Fig. 4 u. 5. Versuch zur Ermittelung der Schwingungsrichtung.
Fig. 4 u. 5. Versuch zur Ermittelung der Schwingungsrichtung.

Erzeugt man nun solche stehende Schwingungen bei Licht, in der empfindlichen Gelatineschicht einer photographischen Platte, so bilden sich durch Zersetzung des Silbersalzes dunklere Schichten in Entfernungen von 1, 3, 5... Viertelwellenlängen von der spiegelnden Fläche. Dort befinden sich aber die Schwingungsbäuche der elektrischen Schwingungen, d. h. die elektrischen Schwingungen müssen die chemisch wirksamen sein. Da nun ferner die Lichtwirkung im Auge höchstwahrscheinlich ebenfalls auf chemischen Wirkungen beruht, so müssen diejenigen Schwingungen, die als Licht empfunden werden, die elektrischen sein. Auf gleiche Weise läßt sich zeigen, daß die elektrischen Wellen diejenigen sind, die Fluoreszenz erregen. Dreht man nun eine Turmalinplatte a b c d (Fig. 4), während man durch dieselbe in der Richtung o n nach einer weißen Fläche[76] blickt, um eine zur Kristallachse parallele Umdrehungsachse f g in die Lage a' b' c' d', so bleibt die Helligkeit des Gesichtsfeldes fast ungeändert. Neigt man aber die Platte derart gegen die Strahlenrichtung n o (Fig. 5), daß die zur Kristallachse senkrechte Linie h i die Umdrehungsachse bildet, so wird das Gesichtsfeld bedeutend dunkler. Nun ist es höchst wahrscheinlich, daß eine Änderung der Helligkeit nur dann eintreten kann, wenn der Winkel, den die Schwingungsrichtung mit der Kristallachse bildet, ein andrer wird. Aus dem Umstande, daß bei der ersten Art zu drehen (Fig. 4) die Helligkeit keine Änderung erfuhr, dürfen wir daher schließen, daß in diesem Falle die Richtung der Kristallachse in bezug auf die Schwingungen dieselbe blieb, mochte nun die Platte in der Stellung a b c d oder in der Stellung a' b' c' d' sich befinden. Die Richtung der elektrischen Schwingungen würden hiernach diejenige der Kristallachse f g sein, die in diesem Fall als Drehungsachse diente. Die Ebene der elektrischen Schwingungen des aus der Turmalinplatte austretenden polarisierten Strahles wäre demnach zur Kristallachse parallel, wie durch Fig. 6 noch besonders veranschaulicht wird.
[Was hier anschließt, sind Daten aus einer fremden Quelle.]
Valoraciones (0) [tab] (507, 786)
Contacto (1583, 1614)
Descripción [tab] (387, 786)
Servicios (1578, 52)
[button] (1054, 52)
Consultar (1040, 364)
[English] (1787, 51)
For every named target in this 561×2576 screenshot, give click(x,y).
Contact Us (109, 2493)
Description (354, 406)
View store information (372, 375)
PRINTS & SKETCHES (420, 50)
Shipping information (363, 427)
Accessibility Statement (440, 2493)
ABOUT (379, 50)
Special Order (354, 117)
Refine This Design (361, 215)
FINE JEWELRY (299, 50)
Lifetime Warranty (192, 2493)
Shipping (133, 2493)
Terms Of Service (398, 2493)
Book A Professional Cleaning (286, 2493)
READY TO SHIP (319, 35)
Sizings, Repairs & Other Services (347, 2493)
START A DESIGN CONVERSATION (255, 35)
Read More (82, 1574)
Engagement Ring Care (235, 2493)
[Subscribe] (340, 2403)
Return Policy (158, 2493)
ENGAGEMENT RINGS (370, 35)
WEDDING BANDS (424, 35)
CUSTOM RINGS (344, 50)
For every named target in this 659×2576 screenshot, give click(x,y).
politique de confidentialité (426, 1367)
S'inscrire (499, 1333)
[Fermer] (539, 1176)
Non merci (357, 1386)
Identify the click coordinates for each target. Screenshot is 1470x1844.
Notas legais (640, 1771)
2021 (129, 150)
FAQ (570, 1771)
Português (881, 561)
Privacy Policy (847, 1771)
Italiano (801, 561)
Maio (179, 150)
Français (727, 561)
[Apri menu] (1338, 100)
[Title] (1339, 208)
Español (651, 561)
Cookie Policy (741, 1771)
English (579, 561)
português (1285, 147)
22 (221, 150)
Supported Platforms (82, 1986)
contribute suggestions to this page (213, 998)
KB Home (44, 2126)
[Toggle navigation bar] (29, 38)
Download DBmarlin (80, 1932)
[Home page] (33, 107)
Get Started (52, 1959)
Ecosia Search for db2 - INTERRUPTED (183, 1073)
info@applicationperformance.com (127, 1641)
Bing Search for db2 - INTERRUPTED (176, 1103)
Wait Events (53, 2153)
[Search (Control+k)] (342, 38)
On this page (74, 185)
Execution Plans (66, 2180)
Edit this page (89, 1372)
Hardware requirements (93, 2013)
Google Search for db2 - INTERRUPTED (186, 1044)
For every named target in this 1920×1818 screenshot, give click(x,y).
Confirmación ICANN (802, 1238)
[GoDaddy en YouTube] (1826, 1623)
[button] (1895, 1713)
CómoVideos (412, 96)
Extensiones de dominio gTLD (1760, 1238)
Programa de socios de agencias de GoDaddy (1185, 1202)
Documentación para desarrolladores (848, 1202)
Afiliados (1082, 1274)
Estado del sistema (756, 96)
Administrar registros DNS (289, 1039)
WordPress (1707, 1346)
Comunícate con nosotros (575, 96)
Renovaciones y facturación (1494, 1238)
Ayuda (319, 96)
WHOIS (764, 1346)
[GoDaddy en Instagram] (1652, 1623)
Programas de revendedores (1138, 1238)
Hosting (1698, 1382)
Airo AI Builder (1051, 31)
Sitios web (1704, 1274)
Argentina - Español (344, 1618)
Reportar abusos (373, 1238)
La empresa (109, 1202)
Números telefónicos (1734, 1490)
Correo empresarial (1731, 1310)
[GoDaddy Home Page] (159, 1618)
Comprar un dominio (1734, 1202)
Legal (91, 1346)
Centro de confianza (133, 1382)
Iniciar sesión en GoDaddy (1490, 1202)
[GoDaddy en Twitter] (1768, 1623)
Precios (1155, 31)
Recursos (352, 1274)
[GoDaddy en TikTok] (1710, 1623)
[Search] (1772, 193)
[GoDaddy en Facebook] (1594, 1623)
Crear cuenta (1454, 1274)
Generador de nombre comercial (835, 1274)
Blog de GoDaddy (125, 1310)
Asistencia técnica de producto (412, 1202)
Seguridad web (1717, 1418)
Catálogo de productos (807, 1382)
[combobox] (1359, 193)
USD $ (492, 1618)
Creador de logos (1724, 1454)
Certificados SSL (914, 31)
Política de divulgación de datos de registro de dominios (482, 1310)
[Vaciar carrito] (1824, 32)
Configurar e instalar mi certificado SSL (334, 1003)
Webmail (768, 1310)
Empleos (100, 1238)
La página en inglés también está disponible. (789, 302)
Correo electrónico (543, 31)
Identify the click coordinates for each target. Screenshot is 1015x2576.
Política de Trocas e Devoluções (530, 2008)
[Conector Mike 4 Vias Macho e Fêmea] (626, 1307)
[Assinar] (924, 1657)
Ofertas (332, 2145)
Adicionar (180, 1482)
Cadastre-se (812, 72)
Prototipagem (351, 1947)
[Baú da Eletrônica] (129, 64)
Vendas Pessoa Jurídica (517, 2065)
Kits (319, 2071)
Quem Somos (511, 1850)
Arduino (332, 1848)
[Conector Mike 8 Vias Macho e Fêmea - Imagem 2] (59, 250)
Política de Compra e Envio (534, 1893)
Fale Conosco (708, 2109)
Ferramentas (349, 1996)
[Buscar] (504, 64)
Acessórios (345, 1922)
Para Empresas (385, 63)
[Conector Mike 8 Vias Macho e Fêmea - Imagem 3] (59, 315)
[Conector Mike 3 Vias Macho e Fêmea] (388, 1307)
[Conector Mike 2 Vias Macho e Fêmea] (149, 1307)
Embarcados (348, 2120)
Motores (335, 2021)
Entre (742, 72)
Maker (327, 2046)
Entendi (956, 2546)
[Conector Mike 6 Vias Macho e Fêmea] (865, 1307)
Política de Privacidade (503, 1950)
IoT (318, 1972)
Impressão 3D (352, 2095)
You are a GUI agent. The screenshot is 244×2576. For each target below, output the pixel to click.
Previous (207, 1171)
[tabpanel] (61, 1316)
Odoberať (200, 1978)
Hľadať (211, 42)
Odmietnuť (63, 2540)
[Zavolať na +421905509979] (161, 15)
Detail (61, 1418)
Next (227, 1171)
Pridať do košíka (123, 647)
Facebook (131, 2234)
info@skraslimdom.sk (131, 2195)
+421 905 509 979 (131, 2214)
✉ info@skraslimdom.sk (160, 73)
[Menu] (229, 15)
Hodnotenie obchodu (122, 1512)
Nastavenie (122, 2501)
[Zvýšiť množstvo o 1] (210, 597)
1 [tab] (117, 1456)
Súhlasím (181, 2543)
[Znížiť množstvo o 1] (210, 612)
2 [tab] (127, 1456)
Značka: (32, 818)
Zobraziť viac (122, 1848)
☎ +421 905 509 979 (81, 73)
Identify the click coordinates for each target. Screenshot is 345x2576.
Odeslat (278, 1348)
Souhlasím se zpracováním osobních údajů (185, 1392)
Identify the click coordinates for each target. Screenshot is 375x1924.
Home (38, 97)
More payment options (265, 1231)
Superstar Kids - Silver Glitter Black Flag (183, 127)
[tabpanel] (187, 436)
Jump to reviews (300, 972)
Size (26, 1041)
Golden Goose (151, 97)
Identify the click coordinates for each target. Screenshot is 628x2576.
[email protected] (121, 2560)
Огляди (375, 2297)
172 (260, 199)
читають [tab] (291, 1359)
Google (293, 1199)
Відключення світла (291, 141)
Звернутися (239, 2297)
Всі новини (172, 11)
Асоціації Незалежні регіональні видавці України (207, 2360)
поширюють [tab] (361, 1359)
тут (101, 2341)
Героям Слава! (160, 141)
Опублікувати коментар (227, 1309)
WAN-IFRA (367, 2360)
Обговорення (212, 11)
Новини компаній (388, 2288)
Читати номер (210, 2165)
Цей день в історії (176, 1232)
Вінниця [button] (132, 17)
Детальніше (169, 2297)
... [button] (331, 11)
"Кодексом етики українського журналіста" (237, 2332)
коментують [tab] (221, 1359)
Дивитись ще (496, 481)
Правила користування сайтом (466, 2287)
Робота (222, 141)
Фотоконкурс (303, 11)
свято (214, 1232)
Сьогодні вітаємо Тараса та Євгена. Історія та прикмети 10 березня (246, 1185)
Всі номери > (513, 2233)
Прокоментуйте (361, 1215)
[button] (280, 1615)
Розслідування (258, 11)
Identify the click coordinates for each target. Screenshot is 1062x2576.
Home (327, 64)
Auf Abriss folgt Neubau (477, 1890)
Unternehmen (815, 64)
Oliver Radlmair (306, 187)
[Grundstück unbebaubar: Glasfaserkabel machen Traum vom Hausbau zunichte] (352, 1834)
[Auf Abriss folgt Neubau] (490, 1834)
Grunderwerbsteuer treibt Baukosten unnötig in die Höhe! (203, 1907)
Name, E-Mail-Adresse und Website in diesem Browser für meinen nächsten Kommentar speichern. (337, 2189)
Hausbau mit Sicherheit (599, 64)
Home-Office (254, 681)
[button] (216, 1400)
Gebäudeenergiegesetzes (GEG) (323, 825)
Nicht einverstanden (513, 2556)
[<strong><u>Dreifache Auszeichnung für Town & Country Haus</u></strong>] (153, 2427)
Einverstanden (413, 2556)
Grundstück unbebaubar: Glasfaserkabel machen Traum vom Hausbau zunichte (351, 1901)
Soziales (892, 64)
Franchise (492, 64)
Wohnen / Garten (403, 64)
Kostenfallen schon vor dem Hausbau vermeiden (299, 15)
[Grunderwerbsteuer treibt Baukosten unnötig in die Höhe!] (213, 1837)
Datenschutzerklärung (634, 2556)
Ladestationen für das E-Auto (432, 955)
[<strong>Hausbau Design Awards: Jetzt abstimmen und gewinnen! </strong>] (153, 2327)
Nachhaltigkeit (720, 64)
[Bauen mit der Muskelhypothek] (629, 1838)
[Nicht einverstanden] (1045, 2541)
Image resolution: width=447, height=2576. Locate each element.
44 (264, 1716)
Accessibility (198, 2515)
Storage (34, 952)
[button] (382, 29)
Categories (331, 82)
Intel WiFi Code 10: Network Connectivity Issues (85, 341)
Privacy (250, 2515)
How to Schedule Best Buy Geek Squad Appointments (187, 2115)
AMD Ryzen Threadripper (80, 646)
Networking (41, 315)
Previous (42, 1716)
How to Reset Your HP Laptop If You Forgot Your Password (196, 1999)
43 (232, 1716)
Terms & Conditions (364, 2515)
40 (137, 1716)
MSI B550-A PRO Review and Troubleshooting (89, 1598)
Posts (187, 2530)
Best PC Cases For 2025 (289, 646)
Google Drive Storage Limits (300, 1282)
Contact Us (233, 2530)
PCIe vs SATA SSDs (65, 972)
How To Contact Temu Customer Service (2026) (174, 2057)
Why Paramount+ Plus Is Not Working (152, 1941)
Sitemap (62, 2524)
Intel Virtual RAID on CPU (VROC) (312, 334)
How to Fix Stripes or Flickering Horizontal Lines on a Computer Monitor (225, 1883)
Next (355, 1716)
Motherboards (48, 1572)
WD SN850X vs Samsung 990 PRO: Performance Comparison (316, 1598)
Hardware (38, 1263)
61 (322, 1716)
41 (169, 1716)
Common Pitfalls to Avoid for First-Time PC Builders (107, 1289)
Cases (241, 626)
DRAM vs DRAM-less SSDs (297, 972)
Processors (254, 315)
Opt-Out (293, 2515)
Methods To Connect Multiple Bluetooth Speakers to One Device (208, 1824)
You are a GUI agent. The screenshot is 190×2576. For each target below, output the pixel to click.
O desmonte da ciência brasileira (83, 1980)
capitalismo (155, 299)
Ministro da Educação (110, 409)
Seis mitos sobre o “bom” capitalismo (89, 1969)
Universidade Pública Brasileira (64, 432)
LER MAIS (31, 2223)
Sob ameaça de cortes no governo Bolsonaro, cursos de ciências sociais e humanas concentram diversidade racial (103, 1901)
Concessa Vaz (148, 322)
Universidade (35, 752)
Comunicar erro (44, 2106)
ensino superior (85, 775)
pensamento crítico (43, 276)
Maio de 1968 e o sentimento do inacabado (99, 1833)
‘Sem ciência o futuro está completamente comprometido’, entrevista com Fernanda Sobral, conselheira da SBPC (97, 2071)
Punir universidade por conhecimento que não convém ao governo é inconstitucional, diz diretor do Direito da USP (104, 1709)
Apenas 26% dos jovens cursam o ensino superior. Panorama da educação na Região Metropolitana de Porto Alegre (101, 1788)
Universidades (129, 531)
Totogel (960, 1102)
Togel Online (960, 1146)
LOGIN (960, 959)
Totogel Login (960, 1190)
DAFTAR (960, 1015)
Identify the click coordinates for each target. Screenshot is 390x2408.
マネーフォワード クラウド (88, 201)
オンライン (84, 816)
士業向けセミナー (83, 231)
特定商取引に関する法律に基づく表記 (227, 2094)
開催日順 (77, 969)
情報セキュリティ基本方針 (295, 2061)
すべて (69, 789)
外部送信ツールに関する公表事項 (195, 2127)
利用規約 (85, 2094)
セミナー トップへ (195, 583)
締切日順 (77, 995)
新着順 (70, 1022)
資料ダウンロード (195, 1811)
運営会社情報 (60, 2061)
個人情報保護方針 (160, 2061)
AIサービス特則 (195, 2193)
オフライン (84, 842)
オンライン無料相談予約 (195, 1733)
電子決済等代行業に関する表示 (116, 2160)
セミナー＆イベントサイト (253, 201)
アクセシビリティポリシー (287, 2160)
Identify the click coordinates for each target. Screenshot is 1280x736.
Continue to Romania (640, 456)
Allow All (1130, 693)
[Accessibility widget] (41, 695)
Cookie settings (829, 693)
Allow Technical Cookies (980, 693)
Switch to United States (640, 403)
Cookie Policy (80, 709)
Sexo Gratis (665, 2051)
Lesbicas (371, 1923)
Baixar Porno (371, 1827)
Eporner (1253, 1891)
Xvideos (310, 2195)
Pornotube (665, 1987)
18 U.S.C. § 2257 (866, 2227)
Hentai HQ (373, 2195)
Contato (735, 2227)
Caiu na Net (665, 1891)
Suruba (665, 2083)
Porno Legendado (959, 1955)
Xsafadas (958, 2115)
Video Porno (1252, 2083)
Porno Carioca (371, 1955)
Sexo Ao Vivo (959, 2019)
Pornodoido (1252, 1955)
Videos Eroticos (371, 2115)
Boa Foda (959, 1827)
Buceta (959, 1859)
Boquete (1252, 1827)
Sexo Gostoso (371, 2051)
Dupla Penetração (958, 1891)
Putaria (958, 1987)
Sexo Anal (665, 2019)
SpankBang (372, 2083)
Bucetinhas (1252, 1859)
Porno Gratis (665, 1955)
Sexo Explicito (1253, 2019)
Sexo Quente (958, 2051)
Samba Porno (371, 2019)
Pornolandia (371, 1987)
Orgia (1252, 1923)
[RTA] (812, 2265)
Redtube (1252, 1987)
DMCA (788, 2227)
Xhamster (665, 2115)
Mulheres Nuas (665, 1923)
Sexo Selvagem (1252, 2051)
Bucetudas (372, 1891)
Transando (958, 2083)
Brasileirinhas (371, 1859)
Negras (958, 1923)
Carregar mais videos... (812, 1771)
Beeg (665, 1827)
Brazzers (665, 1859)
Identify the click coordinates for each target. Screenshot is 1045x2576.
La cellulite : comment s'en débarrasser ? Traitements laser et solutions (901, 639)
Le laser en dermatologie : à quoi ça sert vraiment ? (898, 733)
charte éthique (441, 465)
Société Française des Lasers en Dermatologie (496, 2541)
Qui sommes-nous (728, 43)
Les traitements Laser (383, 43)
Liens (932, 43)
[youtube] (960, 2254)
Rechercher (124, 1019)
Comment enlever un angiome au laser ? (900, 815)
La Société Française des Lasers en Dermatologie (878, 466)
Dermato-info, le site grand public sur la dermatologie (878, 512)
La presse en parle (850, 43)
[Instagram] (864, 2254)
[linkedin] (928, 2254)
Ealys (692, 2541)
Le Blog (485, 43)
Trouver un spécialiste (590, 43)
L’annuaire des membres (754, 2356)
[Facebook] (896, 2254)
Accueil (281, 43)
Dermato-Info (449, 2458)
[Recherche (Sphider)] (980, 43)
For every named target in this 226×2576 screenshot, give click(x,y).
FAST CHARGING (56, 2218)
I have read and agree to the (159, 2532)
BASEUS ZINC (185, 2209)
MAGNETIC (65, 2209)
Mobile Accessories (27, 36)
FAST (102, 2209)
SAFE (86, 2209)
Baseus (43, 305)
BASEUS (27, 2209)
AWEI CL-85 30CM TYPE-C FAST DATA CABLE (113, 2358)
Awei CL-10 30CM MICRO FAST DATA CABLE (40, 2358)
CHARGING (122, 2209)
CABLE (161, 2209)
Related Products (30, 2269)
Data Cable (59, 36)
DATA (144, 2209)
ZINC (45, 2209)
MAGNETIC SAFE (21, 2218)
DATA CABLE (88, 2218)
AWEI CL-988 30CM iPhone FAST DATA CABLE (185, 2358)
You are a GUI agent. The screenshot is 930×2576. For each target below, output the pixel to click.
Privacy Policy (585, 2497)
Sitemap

Fig. 6. Lage der Schwingungsebene.
Fig. 6. Lage der Schwingungsebene.

Betrachtet man das von einer ebenen Glasplatte oder irgend einer andern nichtmetallischen Oberfläche zurückgeworfene Licht durch eine Turmalinplatte, so erscheint es, wenn man die letztere in ihrer Ebene um den zurückgeworfenen Strahl als Achse dreht, bald heller, bald dunkler, verschwindet jedoch (im allgemeinen) bei keiner Stellung der Turmalinplatte vollständig. Am hellsten erscheint es, wenn die Kristallachse des Turmalins zur Zurückwerfungsebene oder Einfallsebene (s. Spiegelung) senkrecht steht, am dunkelsten, wenn sie in diese Ebene zu liegen kommt. Das von der Glasplatte zurückgeworfene Licht ist sonach weder natürliches, noch ist es vollständig polarisiert, sondern verhält sich so, als ob es aus natürlichem und aus polarisiertem Lichte, dessen Schwingungen zur Reflexionsebene senkrecht stehen, gemischt wäre; man bezeichnet es daher als teilweise polarisiert.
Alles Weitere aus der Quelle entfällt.